[Element and text location data]
────────────────────────────────────────

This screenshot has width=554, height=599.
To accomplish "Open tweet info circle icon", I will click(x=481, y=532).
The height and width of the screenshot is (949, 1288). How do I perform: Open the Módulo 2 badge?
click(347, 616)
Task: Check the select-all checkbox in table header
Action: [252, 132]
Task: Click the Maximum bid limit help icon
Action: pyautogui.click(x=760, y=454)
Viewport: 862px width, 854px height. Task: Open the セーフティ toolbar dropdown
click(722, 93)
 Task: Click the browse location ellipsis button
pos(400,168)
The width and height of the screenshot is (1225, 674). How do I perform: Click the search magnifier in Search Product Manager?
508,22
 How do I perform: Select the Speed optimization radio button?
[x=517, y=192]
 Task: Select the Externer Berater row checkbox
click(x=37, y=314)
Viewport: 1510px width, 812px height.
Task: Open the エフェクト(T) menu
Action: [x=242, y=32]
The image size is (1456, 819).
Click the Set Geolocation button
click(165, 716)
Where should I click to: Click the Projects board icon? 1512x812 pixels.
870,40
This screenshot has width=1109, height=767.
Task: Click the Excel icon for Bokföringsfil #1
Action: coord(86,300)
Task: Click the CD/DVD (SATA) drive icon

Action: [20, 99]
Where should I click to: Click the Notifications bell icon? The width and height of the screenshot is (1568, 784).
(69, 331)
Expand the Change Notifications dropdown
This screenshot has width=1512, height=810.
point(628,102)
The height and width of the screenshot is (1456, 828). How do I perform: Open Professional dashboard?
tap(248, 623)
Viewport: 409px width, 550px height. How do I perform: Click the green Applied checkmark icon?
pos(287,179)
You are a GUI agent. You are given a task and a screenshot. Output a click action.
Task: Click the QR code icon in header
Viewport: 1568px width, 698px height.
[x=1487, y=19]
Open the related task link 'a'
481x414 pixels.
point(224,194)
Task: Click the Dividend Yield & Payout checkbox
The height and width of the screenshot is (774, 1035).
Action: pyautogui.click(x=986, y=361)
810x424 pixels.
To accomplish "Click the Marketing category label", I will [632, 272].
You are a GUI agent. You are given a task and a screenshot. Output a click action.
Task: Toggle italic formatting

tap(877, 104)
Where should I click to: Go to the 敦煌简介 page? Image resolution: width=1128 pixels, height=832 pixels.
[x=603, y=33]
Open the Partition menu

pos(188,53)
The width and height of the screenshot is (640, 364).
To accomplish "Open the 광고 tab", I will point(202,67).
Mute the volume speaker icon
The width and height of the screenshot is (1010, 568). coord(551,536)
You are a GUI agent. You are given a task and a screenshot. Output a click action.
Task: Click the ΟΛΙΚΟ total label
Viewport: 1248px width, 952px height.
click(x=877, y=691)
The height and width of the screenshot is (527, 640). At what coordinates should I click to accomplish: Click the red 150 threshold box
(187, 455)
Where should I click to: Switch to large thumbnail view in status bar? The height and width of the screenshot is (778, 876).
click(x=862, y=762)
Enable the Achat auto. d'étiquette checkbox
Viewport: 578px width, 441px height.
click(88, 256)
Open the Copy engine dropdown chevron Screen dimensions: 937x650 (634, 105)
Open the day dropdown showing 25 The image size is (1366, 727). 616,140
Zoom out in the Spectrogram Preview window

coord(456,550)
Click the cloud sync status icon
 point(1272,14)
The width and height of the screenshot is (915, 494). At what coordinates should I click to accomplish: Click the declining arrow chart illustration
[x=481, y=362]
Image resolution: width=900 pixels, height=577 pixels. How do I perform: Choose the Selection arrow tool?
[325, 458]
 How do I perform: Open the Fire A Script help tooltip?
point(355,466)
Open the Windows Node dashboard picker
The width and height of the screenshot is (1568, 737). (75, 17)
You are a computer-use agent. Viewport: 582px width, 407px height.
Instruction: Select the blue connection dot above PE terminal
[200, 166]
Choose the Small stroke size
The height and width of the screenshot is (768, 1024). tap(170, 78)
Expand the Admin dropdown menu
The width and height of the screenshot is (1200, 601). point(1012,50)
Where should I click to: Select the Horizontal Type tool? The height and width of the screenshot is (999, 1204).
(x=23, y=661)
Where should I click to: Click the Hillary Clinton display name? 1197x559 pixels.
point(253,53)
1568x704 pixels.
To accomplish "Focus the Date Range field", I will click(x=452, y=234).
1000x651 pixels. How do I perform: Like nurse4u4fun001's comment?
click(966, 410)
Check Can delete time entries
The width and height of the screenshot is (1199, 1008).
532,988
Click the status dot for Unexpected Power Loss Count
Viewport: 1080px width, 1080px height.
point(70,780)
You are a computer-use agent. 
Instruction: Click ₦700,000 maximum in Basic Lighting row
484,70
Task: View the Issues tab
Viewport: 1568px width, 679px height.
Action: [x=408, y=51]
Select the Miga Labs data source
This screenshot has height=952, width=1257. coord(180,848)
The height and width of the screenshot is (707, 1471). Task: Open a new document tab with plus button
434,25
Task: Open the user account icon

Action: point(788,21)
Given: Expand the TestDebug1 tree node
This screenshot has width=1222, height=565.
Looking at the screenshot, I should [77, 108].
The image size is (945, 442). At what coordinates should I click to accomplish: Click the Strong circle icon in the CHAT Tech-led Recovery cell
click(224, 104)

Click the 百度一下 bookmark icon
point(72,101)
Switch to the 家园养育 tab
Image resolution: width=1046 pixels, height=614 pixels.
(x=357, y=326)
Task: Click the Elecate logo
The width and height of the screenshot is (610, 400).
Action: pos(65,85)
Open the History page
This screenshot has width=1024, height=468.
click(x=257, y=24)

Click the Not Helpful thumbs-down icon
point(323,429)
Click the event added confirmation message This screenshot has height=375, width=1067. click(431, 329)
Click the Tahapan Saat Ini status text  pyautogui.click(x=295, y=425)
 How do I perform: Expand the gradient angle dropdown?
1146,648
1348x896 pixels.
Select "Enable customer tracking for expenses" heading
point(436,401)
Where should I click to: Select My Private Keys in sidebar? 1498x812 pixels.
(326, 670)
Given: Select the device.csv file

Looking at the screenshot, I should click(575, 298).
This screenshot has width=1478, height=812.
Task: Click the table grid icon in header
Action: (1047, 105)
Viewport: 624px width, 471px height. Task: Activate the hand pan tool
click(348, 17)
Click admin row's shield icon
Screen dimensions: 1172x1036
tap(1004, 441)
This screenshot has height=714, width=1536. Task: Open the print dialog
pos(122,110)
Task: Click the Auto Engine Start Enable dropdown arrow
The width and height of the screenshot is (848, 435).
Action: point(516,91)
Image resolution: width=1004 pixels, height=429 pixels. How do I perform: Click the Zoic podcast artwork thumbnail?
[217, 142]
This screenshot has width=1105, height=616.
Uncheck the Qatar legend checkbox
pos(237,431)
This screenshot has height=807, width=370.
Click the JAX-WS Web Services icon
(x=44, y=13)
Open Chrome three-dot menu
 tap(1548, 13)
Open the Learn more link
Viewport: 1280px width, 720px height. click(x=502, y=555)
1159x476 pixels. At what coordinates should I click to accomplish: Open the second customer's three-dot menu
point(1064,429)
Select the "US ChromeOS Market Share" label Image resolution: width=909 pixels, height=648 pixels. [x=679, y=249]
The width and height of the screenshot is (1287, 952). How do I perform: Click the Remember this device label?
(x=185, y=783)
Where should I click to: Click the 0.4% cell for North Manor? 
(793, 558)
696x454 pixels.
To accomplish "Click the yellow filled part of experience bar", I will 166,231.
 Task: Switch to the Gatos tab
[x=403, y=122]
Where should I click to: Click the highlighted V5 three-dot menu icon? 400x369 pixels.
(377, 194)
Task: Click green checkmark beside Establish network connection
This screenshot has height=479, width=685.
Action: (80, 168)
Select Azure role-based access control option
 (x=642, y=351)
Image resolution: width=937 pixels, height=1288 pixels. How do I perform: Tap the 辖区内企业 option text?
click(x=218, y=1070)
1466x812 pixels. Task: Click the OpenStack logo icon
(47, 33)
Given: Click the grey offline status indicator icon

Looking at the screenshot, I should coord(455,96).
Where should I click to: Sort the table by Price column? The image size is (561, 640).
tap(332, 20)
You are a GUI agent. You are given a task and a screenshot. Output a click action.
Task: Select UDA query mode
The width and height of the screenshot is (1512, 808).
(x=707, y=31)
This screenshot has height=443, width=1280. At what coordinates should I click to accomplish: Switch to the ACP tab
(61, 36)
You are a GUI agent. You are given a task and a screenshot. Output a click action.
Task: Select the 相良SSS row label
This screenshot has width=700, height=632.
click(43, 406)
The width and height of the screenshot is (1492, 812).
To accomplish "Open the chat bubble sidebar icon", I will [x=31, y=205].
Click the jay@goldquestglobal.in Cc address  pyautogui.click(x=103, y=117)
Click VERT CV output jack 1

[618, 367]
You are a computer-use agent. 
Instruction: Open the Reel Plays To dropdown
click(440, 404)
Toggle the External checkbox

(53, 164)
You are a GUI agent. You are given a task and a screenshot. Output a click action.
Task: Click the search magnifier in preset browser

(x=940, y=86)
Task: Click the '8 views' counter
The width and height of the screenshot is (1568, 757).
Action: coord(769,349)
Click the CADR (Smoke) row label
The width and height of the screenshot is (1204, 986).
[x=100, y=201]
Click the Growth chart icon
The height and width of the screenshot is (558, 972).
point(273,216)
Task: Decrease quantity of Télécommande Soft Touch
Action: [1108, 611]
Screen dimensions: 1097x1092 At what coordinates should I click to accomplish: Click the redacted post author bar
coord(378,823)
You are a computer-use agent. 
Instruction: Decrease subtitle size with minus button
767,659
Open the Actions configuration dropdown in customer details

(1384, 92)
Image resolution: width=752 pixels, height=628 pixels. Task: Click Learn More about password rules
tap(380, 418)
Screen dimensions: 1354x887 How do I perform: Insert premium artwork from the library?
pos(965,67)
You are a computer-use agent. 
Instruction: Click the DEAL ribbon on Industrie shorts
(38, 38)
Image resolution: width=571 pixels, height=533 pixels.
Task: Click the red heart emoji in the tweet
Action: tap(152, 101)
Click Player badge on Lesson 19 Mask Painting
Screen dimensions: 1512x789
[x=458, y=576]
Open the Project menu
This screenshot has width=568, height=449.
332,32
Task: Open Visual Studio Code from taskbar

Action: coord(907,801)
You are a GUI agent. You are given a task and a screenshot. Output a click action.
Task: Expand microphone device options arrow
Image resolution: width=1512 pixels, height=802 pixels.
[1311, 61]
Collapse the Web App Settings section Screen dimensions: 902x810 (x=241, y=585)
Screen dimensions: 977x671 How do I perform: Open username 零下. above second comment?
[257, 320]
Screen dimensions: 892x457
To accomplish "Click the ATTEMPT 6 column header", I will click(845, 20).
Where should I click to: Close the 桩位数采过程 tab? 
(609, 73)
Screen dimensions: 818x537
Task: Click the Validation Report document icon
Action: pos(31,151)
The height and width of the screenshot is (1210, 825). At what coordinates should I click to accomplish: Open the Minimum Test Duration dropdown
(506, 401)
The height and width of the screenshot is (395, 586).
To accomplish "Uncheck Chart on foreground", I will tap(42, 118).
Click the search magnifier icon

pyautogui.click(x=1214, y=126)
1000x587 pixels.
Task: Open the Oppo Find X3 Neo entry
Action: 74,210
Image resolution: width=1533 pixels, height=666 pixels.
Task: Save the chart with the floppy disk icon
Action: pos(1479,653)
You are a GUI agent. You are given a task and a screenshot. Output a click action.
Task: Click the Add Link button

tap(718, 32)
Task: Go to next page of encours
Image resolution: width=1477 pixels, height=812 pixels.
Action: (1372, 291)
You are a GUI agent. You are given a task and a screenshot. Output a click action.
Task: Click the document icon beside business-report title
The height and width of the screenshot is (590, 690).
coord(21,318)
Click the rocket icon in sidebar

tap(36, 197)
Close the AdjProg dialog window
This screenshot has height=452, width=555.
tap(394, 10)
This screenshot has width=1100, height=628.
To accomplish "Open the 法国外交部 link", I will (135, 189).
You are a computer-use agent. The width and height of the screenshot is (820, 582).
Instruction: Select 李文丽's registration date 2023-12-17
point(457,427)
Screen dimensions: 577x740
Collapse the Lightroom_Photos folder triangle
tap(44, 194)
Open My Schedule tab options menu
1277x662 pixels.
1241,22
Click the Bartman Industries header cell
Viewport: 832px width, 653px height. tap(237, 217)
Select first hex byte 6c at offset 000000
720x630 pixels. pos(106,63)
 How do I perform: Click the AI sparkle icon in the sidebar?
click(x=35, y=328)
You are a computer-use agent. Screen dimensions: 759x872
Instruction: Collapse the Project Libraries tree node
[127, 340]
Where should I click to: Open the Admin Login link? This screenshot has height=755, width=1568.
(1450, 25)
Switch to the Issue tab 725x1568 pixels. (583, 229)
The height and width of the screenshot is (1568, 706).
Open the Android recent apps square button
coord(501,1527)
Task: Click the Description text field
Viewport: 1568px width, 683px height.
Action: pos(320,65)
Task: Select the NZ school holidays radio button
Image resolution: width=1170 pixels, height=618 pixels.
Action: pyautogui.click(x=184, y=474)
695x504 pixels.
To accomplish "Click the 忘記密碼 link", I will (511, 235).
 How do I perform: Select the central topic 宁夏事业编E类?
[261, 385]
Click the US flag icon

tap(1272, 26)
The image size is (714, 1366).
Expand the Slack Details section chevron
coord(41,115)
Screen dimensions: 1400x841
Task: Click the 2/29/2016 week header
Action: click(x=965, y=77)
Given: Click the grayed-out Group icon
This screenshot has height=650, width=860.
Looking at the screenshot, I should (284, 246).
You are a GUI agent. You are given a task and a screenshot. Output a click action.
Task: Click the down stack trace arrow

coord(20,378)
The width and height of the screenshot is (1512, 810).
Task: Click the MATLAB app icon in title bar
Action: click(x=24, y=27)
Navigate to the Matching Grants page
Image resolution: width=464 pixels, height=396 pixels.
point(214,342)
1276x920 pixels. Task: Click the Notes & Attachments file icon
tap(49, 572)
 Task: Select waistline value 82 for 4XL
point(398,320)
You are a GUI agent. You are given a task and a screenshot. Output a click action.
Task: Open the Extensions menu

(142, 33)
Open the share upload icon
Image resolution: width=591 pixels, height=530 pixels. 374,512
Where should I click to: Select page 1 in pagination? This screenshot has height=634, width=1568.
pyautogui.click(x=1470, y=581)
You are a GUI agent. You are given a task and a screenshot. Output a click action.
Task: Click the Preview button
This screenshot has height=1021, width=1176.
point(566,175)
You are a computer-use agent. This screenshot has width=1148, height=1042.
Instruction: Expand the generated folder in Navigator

────────────────────────────────────────

__WHAT THE TASK REQUIRES__
Copy out the material above verbatim, from its first line through the line containing "point(224,194)", including both of those lines.

__RESPONSE FOR THIS EXERCISE__
This screenshot has width=554, height=599.
To accomplish "Open tweet info circle icon", I will click(x=481, y=532).
The height and width of the screenshot is (949, 1288). How do I perform: Open the Módulo 2 badge?
click(347, 616)
Task: Check the select-all checkbox in table header
Action: [252, 132]
Task: Click the Maximum bid limit help icon
Action: pyautogui.click(x=760, y=454)
Viewport: 862px width, 854px height. Task: Open the セーフティ toolbar dropdown
click(722, 93)
 Task: Click the browse location ellipsis button
pos(400,168)
The width and height of the screenshot is (1225, 674). How do I perform: Click the search magnifier in Search Product Manager?
508,22
 How do I perform: Select the Speed optimization radio button?
[x=517, y=192]
 Task: Select the Externer Berater row checkbox
click(x=37, y=314)
Viewport: 1510px width, 812px height.
Task: Open the エフェクト(T) menu
Action: [x=242, y=32]
The image size is (1456, 819).
Click the Set Geolocation button
click(165, 716)
Where should I click to: Click the Projects board icon? 1512x812 pixels.
870,40
This screenshot has width=1109, height=767.
Task: Click the Excel icon for Bokföringsfil #1
Action: coord(86,300)
Task: Click the CD/DVD (SATA) drive icon

Action: [20, 99]
Where should I click to: Click the Notifications bell icon? The width and height of the screenshot is (1568, 784).
(69, 331)
Expand the Change Notifications dropdown
This screenshot has width=1512, height=810.
point(628,102)
The height and width of the screenshot is (1456, 828). How do I perform: Open Professional dashboard?
tap(248, 623)
Viewport: 409px width, 550px height. How do I perform: Click the green Applied checkmark icon?
pos(287,179)
You are a GUI agent. You are given a task and a screenshot. Output a click action.
Task: Click the QR code icon in header
Viewport: 1568px width, 698px height.
[x=1487, y=19]
Open the related task link 'a'
481x414 pixels.
point(224,194)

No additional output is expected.